◆ **Information supplied**
Start of Block
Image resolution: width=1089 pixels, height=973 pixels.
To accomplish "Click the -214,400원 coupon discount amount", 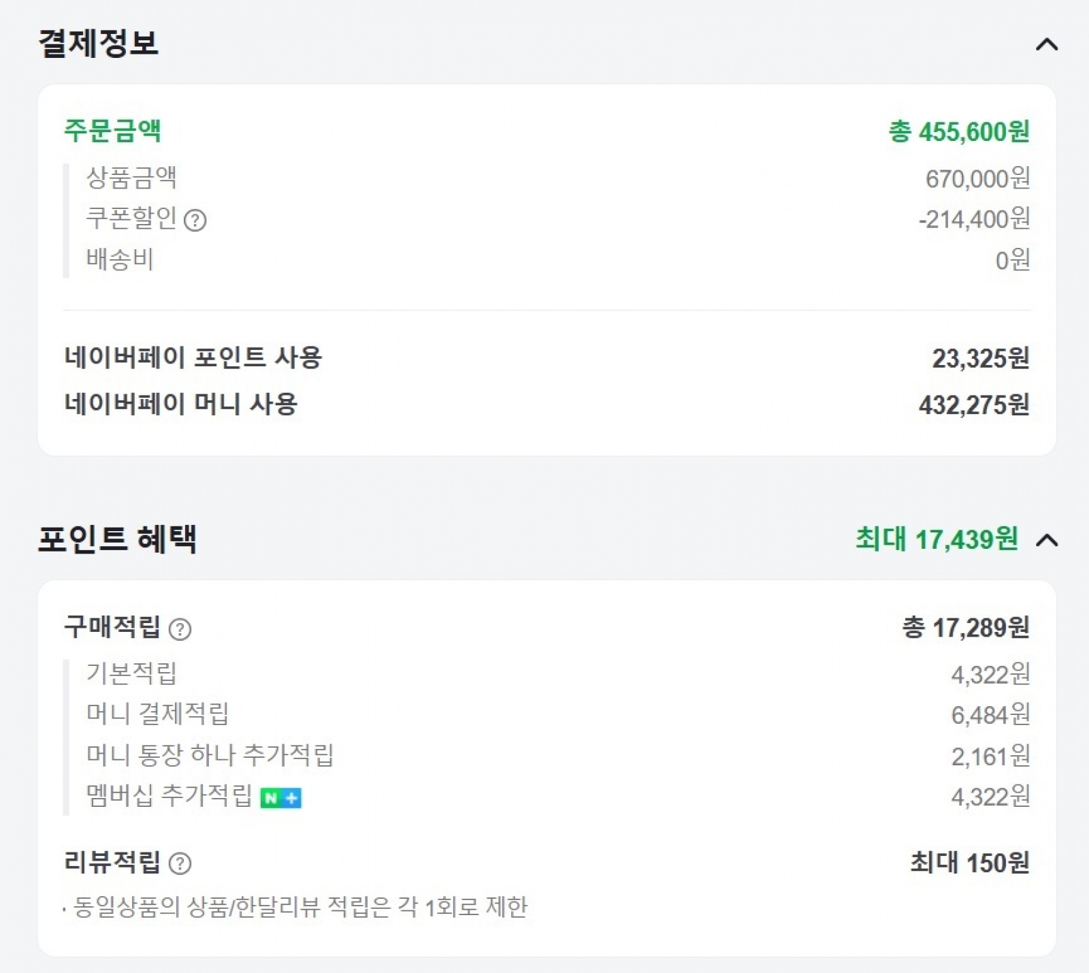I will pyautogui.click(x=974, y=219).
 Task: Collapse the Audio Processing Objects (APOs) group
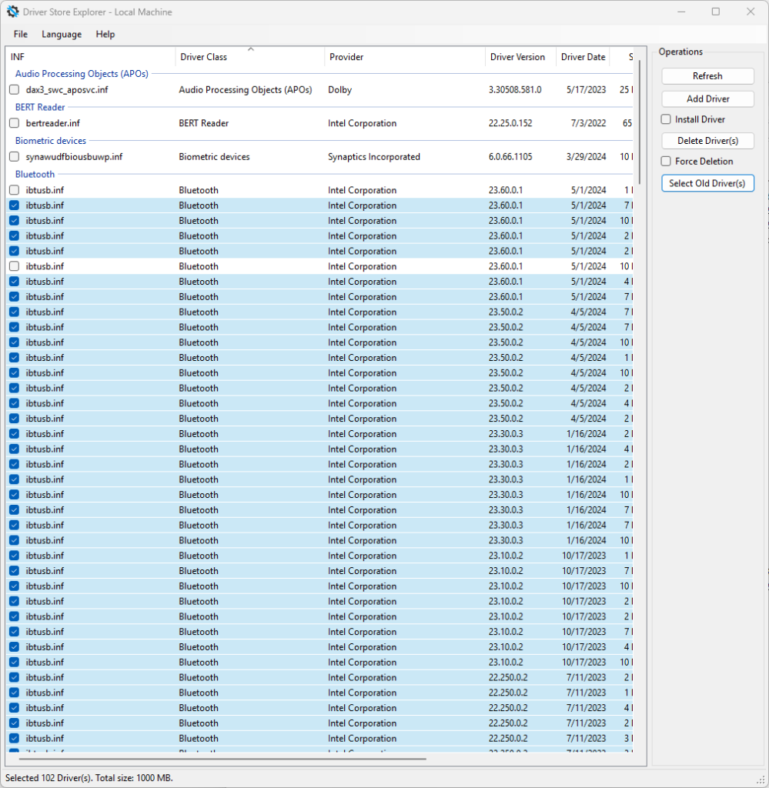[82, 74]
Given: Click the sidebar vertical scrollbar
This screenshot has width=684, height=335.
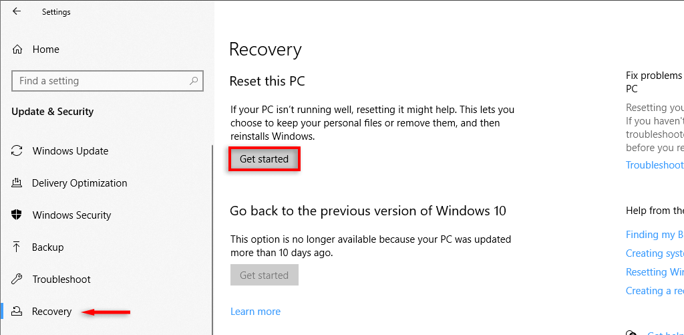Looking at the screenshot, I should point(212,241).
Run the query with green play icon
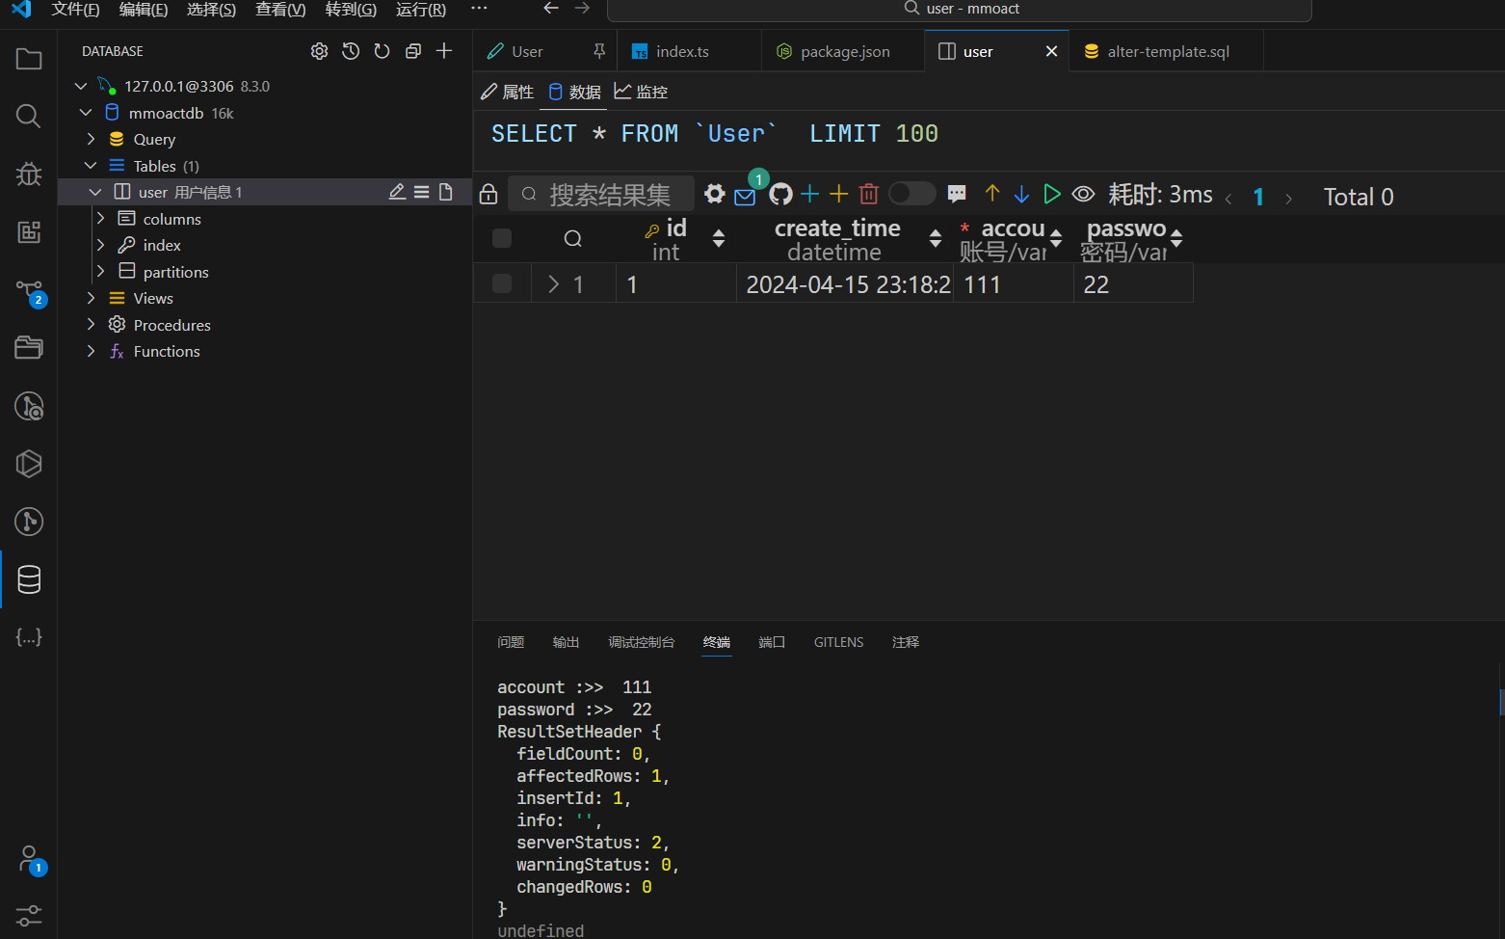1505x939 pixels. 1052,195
End of Block
Start of Block
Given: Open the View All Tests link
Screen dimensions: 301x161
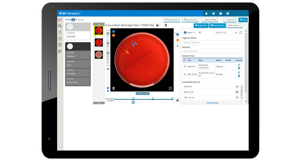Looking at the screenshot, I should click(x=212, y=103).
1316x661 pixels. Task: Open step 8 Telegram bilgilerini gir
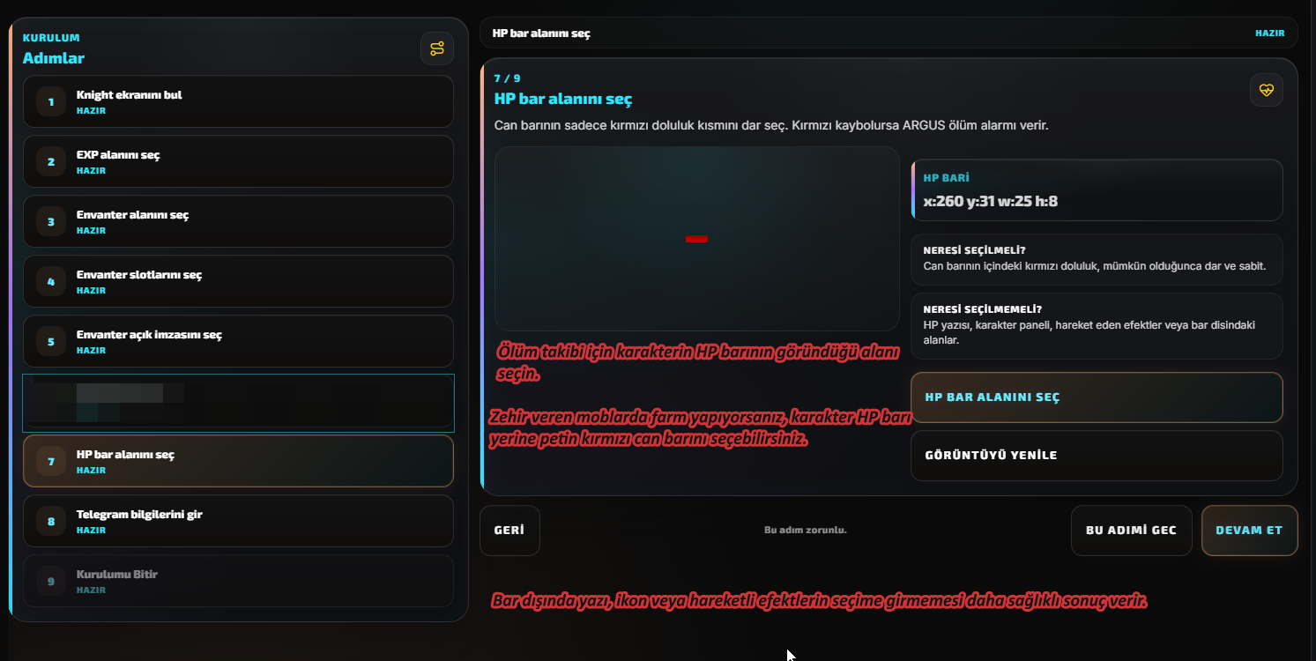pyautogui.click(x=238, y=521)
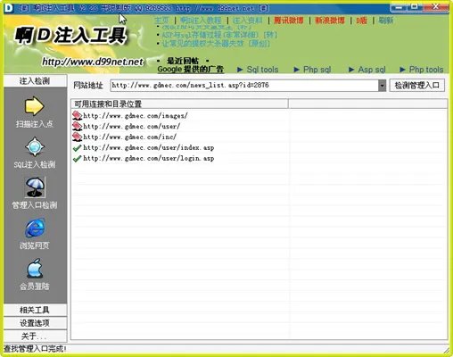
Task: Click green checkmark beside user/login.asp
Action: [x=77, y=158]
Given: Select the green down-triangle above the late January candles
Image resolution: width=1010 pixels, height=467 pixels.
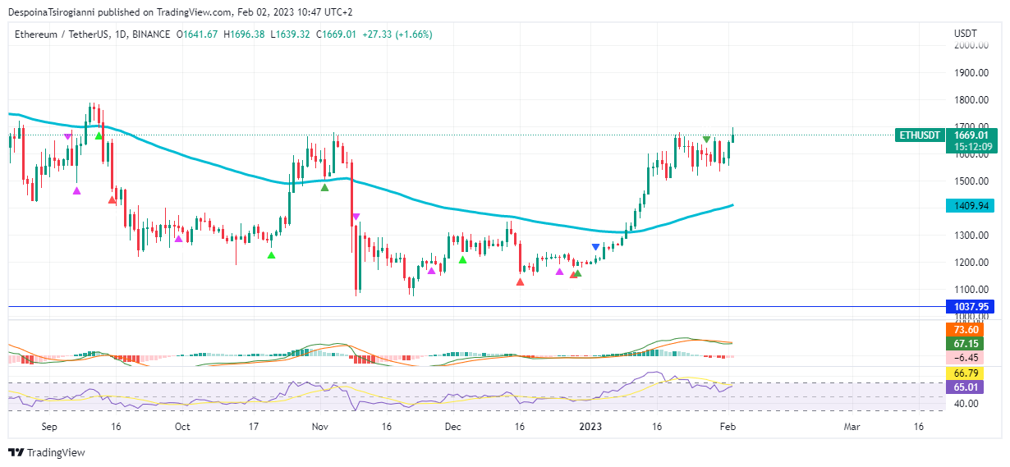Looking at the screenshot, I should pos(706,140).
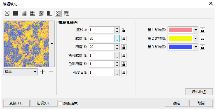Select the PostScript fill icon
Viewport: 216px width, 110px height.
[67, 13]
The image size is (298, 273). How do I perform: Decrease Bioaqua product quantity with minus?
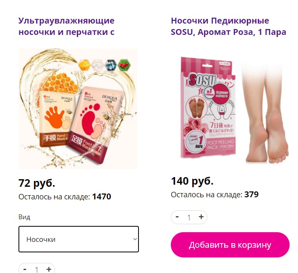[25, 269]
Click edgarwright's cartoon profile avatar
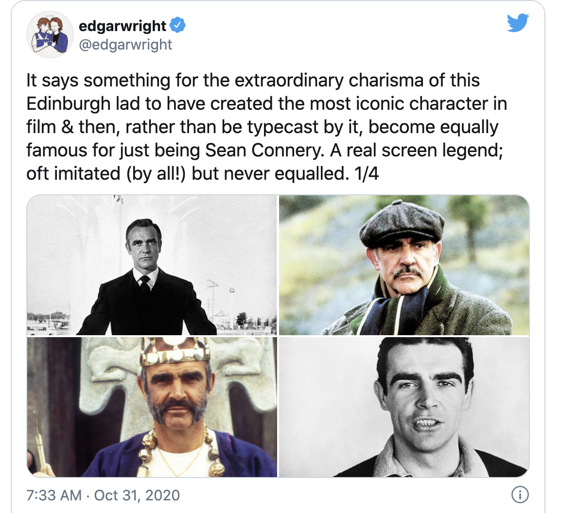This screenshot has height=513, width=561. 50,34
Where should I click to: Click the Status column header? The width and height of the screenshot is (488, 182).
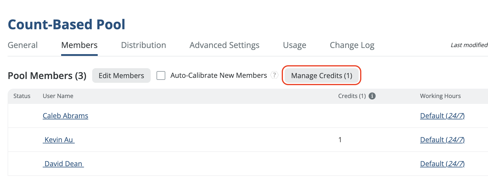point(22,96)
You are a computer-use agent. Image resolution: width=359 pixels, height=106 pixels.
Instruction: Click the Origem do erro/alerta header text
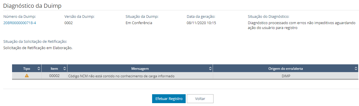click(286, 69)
End of Block
Start of Block
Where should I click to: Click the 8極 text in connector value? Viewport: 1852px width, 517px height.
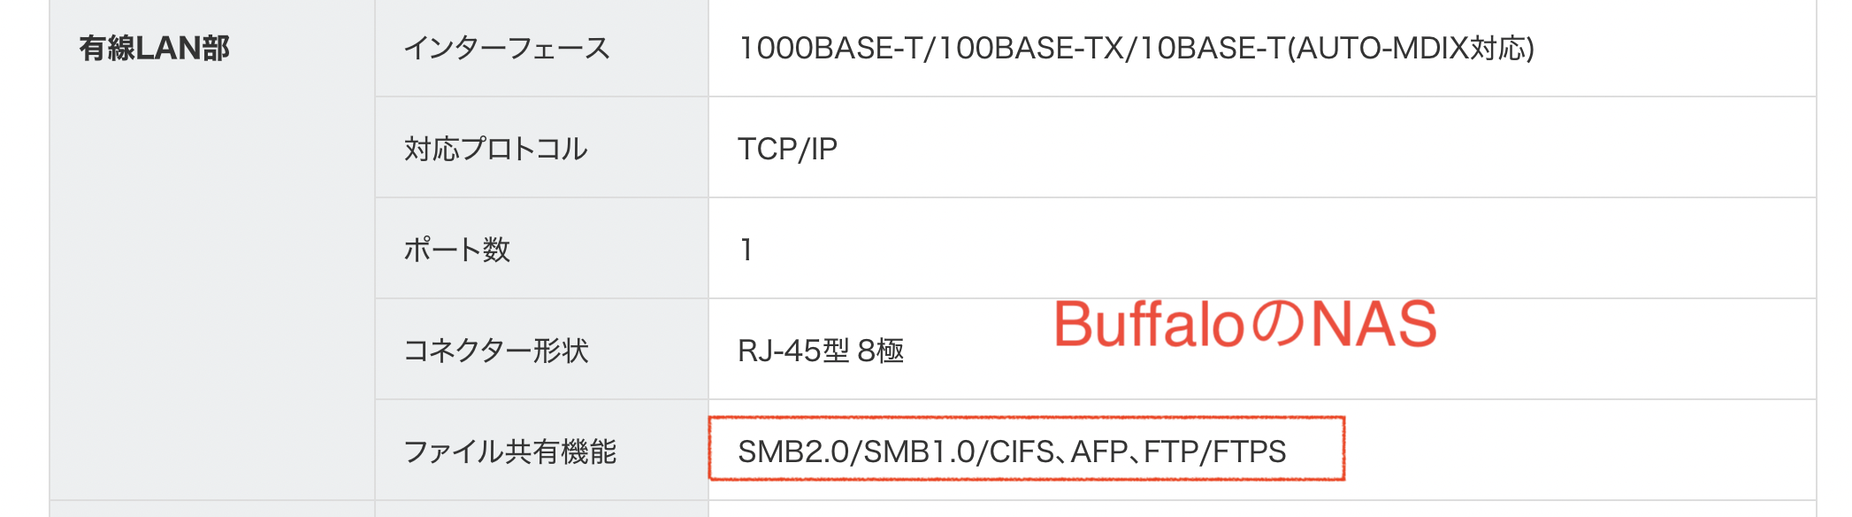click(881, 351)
End of Block
◆ **What you will do**
The answer should be a number alone: the count of lines in the records that hold the word "Given".

◆ **Written solution**
3